17 March 2008, 11:22
Prayer for peace in Tibet said at Buddhist temple in Kalmykia
Elista, March 17, Interfax - A prayer service for a peaceful settlement of the situation in China's Tibet Autonomous Region was being conducted on Sunday at the Golden Shakyamuni Buddha Shrine temple in Elista, Kalmykia.
The prayer was being conducted by Doctor of Buddhist Philosophy, Geshe Tenzin Dugda and by monks, and was being attended by about a thousand believers, an Interfax correspondent reports.
"Today's prayers are for a peaceful settlement, for easing suffering and for a happy resolution of the situation in Tibet," Khongor Elbikov, a deputy of Kalmykia legislature and an aide to Kalmykia's Supreme Lama, said before the prayer.
"We cannot remain on the sidelines, when monks and other people are dying. Kalmyks and Tibetans are brothers and sisters. When one half of a whole suffers, the other half must provide moral support, at least," he said.
Elbikov also read out a statement by Lama Telo Tulku Rinpoche, which says that during peaceful demonstrations marking an anniversary of the 1959 uprising in Tibet, the Tibetan monks made use of "sterner measures," as they responded to "one more denial of the right to speak their mind freely."

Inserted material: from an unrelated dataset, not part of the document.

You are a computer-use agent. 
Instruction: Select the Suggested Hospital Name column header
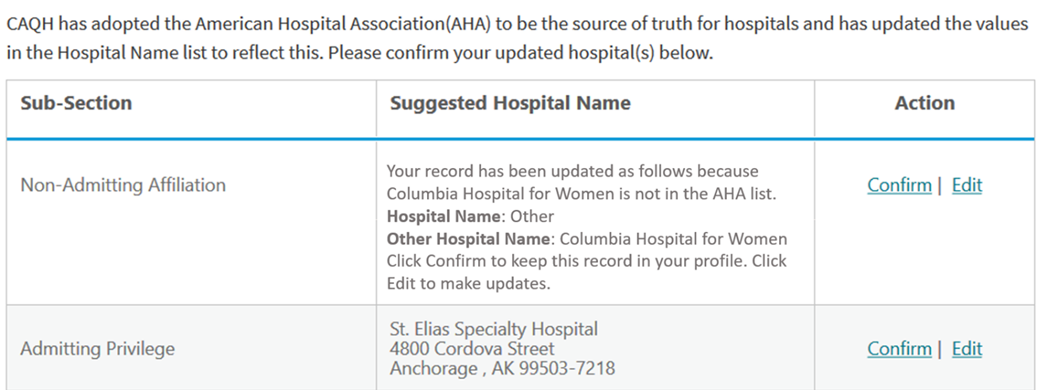pos(510,103)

"I am saying this not as a politician, but as a spiritual leader of one of Russia's ethnic groups - the people, who have been linked with bonds of spiritual affinity with Tibet for many centuries," Telo Tulku Rinpoche was quoted as saying.

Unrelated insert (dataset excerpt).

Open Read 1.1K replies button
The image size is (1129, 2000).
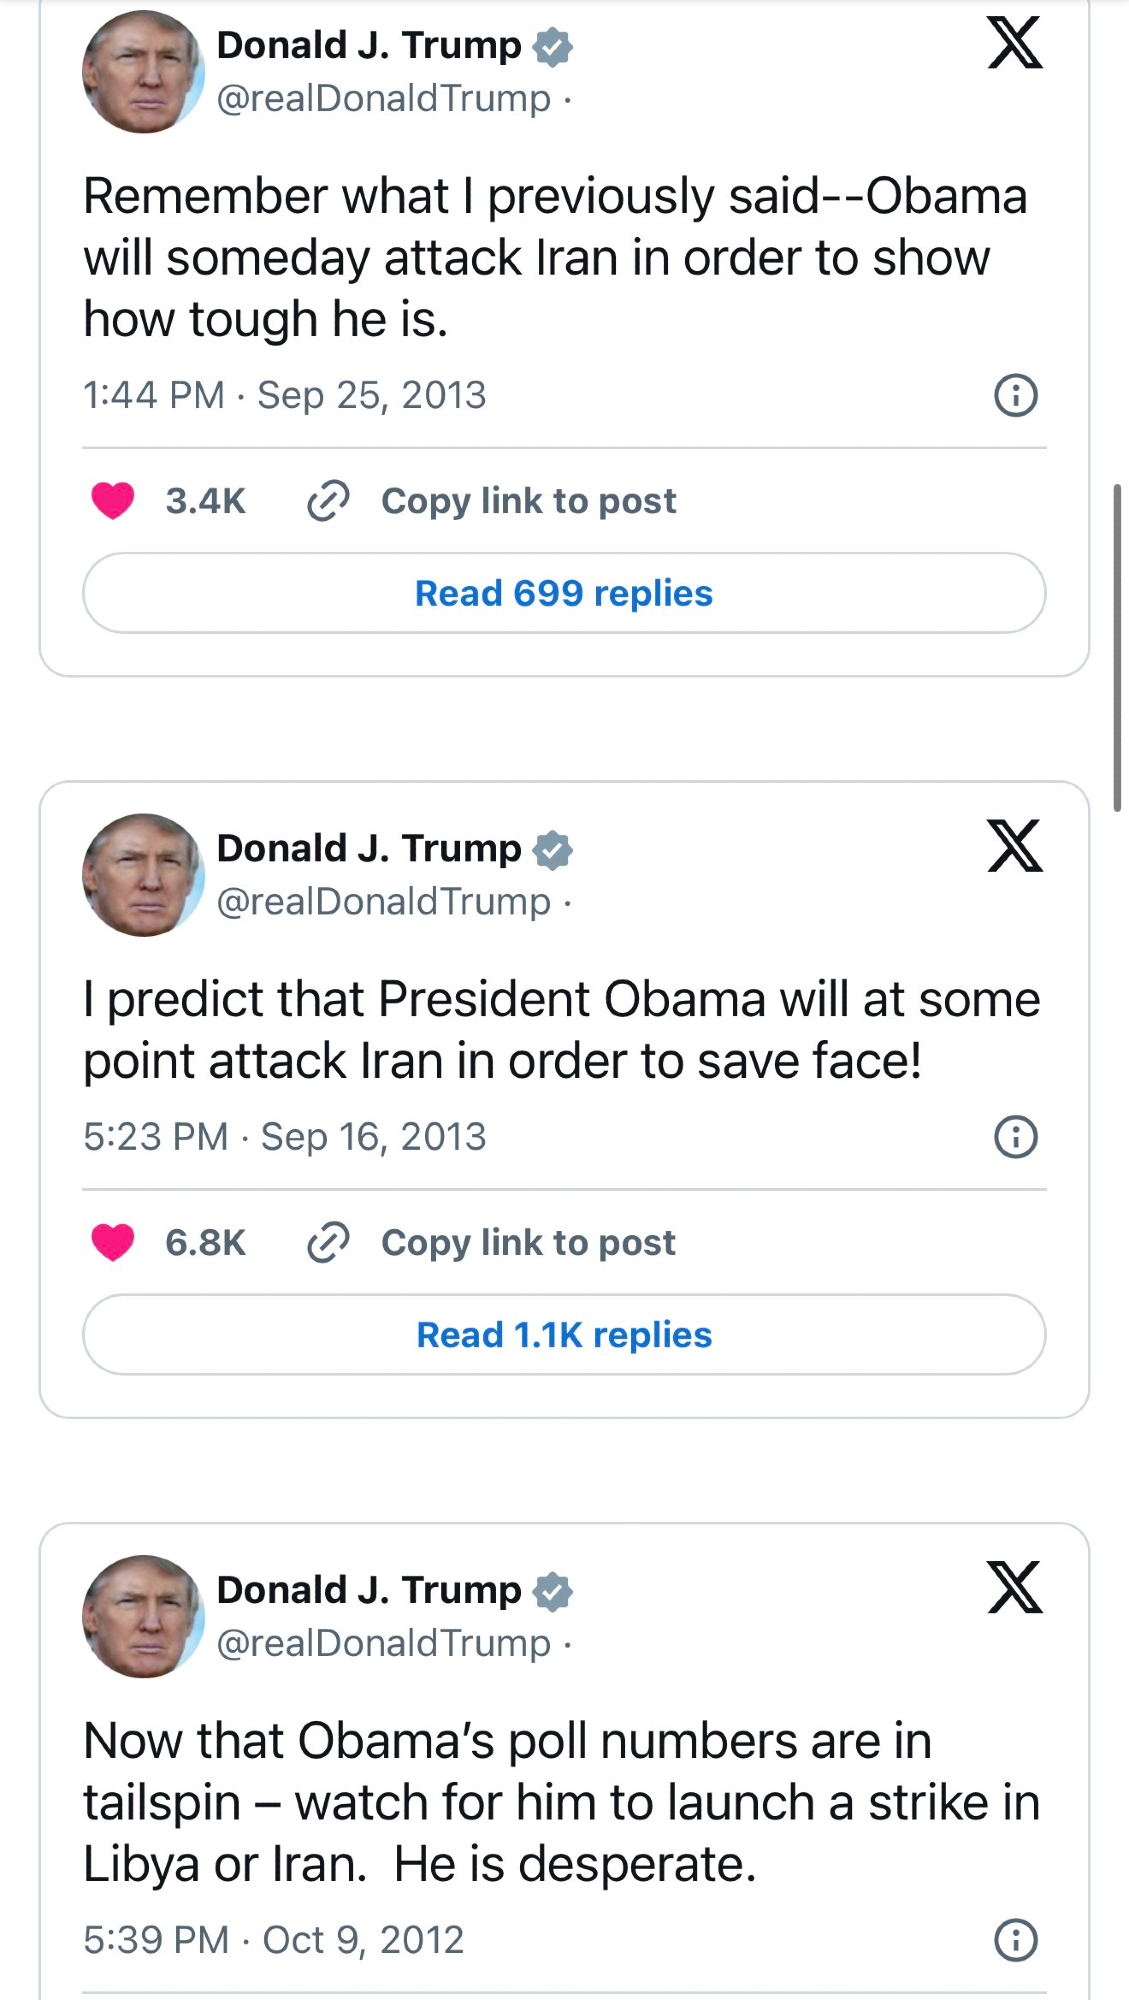pos(564,1335)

"Buddhism came to Russia in the 17th century and has spread into Russia under the patronage of the Russian rulers. Since then, Tibet and Russia have maintained excellent relations, based on common spiritual values, peace, love and goodness", the statement says.
"I also support the Olympic Games to be held in Beijing - but only if the Chinese government guarantees the observance of human rights in that country," Kalmykia's Buddhist leader said.
"I am saying prayers for our brothers and sisters in Tibet. The truth will triumph. May all living beings be relieved of suffering," Telo Tulku Rinpoche said in the statement.